使用ccxt爬取交易所K线数据
目标: 爬取Bybit交易所的行情数据, 对数据进行处理.
import pandas as pd
import time
import os
import datetime
import ccxt
pd.set_option('expand_frame_repr', False)
def crawl_bybit_datas(symbol, start_time, end_time):
"""
爬取交易所数据的方法.
:param symbol: 请求的symbol: like BTC/USDT, ETH/USD等。
:param start_time: like 2018-1-1
:param end_time: like 2019-1-1
:return:
"""
print(ccxt.__version__) # 1.18.1213 1.26.50
# pip install ccxt==1.26.50 通过这个命令来安装最新的版本.

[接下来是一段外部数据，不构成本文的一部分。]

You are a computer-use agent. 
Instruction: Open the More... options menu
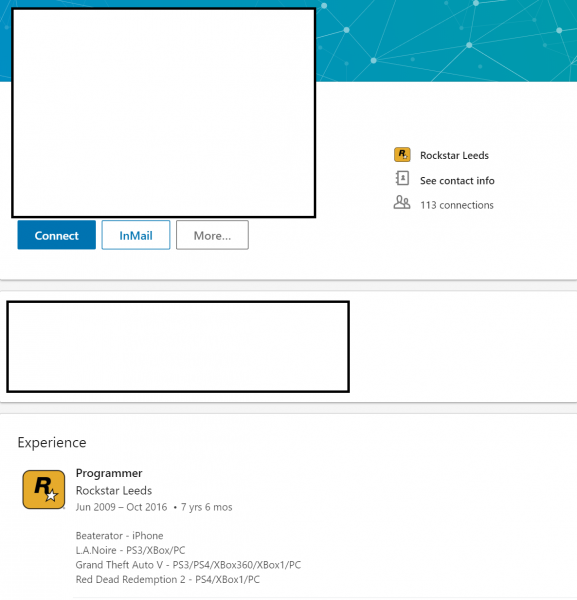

# exchange_class = getattr(ccxt, 'bybit') # 获取交易所的名称 ccxt.binance
# exchange = exchange_class() # 交易所的类. 类似 ccxt.bitfinex()
exchange = ccxt.bybit()
print(exchange)
# exit()
current_path = os.getcwd()
file_dir = os.path.join(current_path, symbol.replace('/', ''))
print(file_dir)
if not os.path.exists(file_dir):
# 如果这个文件路径不存在,则创建这个文件夹,来存放数据.
os.makedirs(file_dir)
start_time = datetime.datetime.strptime(start_time, '%Y-%m-%d')
end_time = datetime.datetime.strptime(end_time, '%Y-%m-%d')
start_time_stamp = int(time.mktime(start_time.timetuple())) * 1000
end_time_stamp = int(time.mktime(end_time.timetuple())) * 1000
limit_count = 200 # bybit 请求的数据有限制,每次只能请求200个.
while True:
try:
print(start_time_stamp)
data = exchange.fetch_ohlcv(symbol, timeframe='1m', since=start_time_stamp, limit=limit_count)
df = pd.DataFrame(data)
df.rename(columns={0: 'open_time', 1: 'open', 2: 'high', 3: 'low', 4: 'close', 5: 'volume'}, inplace=True)
start_time_stamp = int(df.iloc[-1]['open_time']) # 获取下一个次请求的时间.
filename = str(start_time_stamp) + '.csv'
save_file_path = os.path.join(file_dir, filename)
print("文件保存路径为:%s" % save_file_path)
df.set_index('open_time', drop=True, inplace=True)
df.to_csv(save_file_path)
if start_time_stamp > end_time_stamp:
print("完成数据的请求.")
break
time.sleep(0.2) # 1/25
except Exception as error:
print(error)
time.sleep(10)
def sample_datas(symbol):
"""
:param exchange_name:
:param symbol:
:return:
"""
path = os.path.join(os.getcwd(), symbol.replace('/', ''))
print(path)
file_paths = []
for root, dirs, files in os.walk(path):
if files:
for file in files:
if file.endswith('.csv'):
file_paths.append(os.path.join(path, file))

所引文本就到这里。